Among middle- to older-age adults, replacing RG [refined grains] with WG [whole grains] may be an effective dietary modification to attenuate abdominal adiposity, dyslipidemia, and hyperglycemia over time, thereby reducing the risk of cardiometabolic diseases.

United Press International reports that study co-author Nicola McKeown said in a press release, “Our findings suggest that eating whole-grain foods as part of a healthy diet delivers health benefits beyond just helping us lose or maintain weight as we age,”

“Managing these risk factors as we age may help to protect against heart disease,” said McKeown, a scientist on the Nutritional Epidemiology Team at the Jean Mayer USDA Human Nutrition Research Center on Aging at Tufts University in Boston, Mass.

Dietary Guidelines published by the U.S. Department of Agriculture and the U.S. Department of Health and Human Services recommend three or more servings of whole grains daily.

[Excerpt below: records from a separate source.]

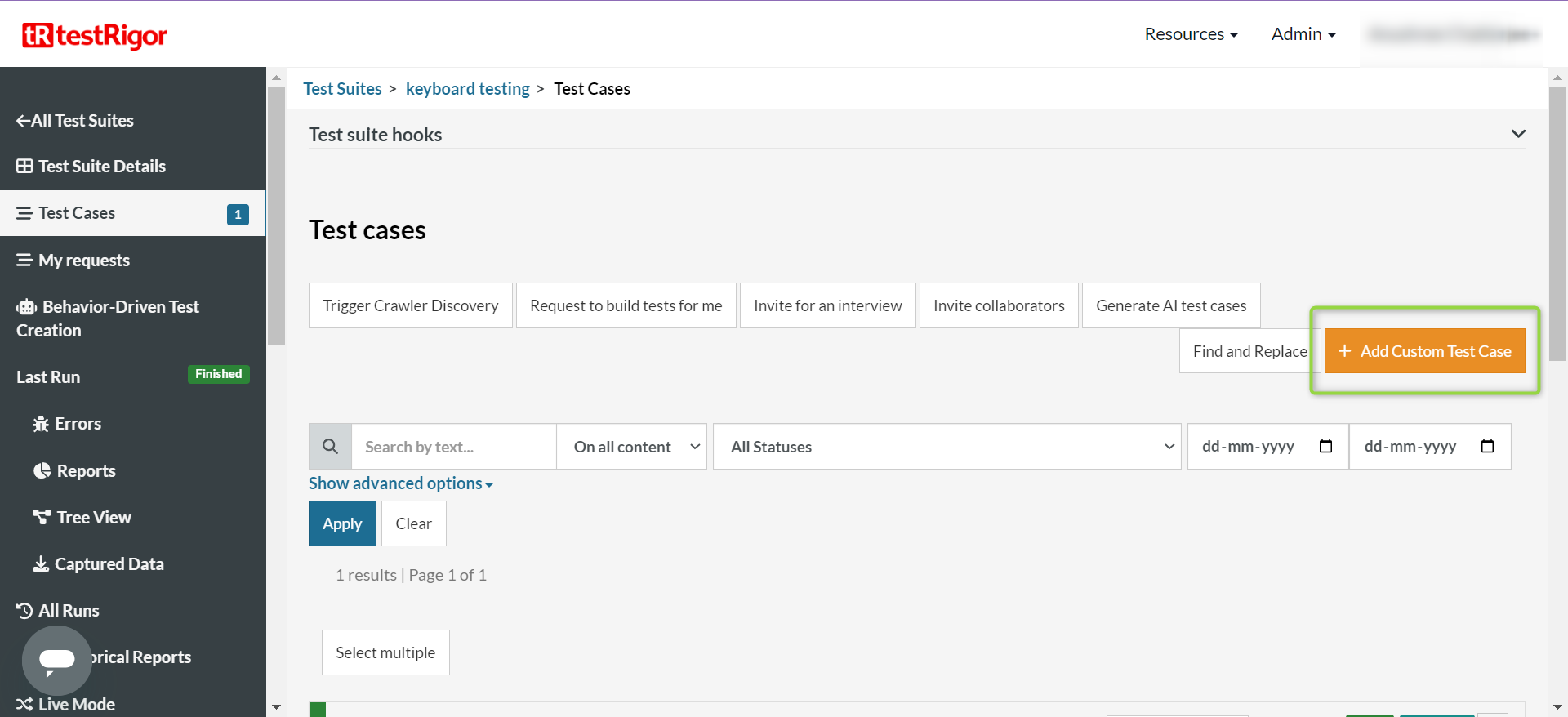This screenshot has height=717, width=1568.
Task: Follow the keyboard testing breadcrumb link
Action: pos(467,89)
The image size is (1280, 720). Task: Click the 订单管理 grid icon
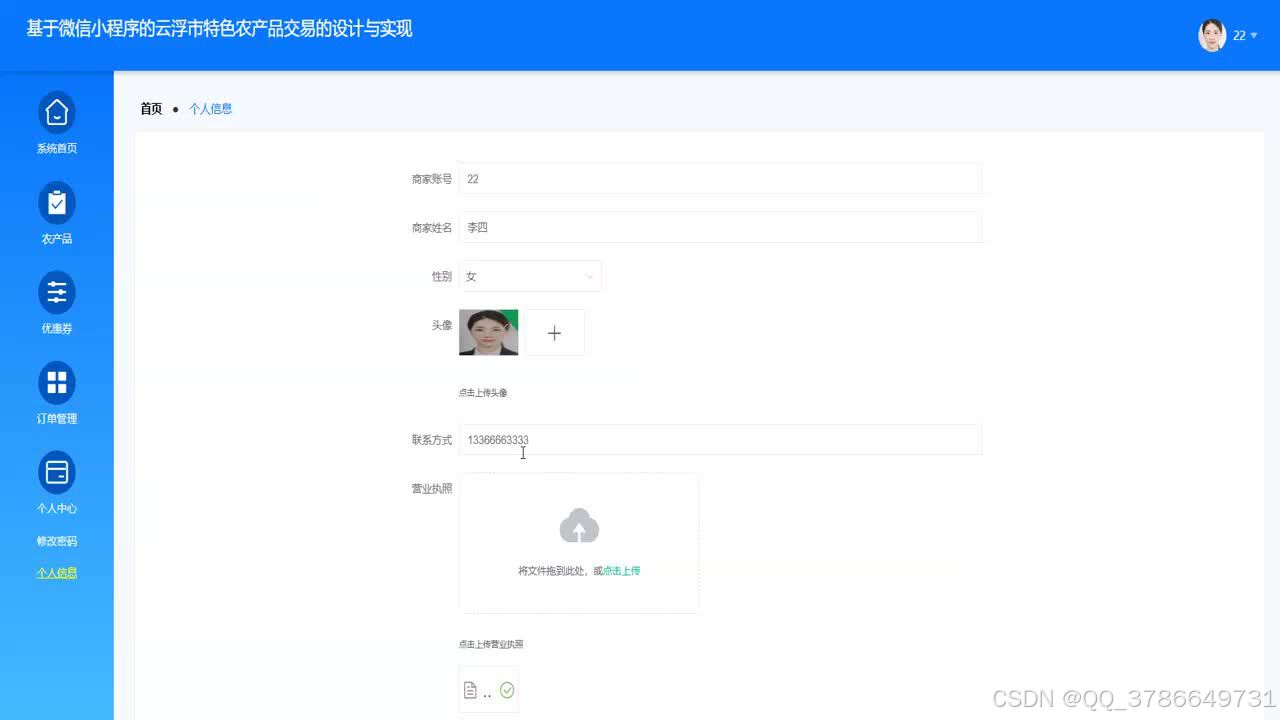coord(57,383)
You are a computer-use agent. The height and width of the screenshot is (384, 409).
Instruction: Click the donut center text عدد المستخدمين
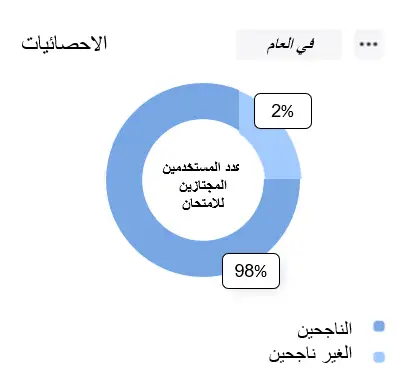(x=201, y=167)
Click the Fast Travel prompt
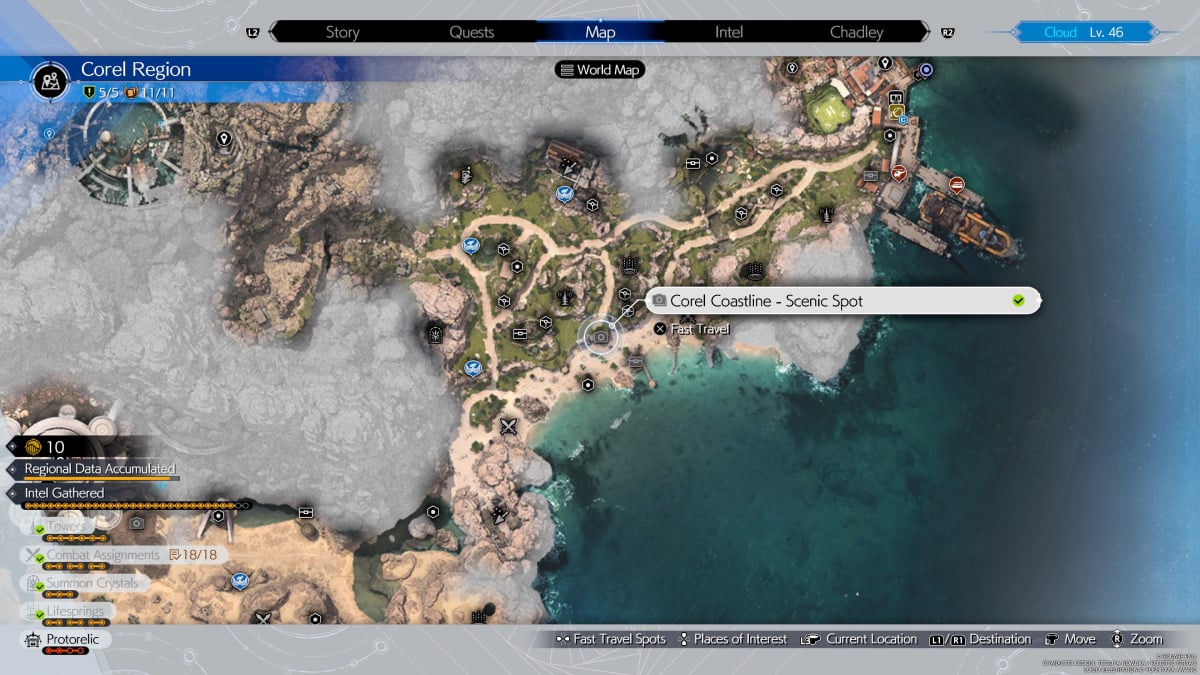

An example of a serving is one slice of whole-grain bread, a half-cup of rolled oats cereal, or a half-cup of brown rice, according to the guidelines.

The difference in health benefits between whole and refined, or processed, grains may occur because whole grains are less processed than refined grains, the researchers said.

Whole grains have a fiber-rich outer layer and an inner germ layer packed with B vitamins, antioxidants, and small amounts of healthy fats, but as they are processed, the nutrient-dense components in refined grains are removed.

The most common source of whole-grain intake among participants was whole-wheat bread and ready-to-eat whole-grain breakfast cereals, while most of the refined grains consumed by study participants came mostly from pasta and white bread, according to the researchers.

“The average American consumes about five servings of refined grains daily, much more than is recommended, so it’s important to think about ways to replace refined grains with whole grains throughout your day,” McKeown said.

“Small incremental changes in your diet to increase whole-grain intake will make a difference over time,” she said.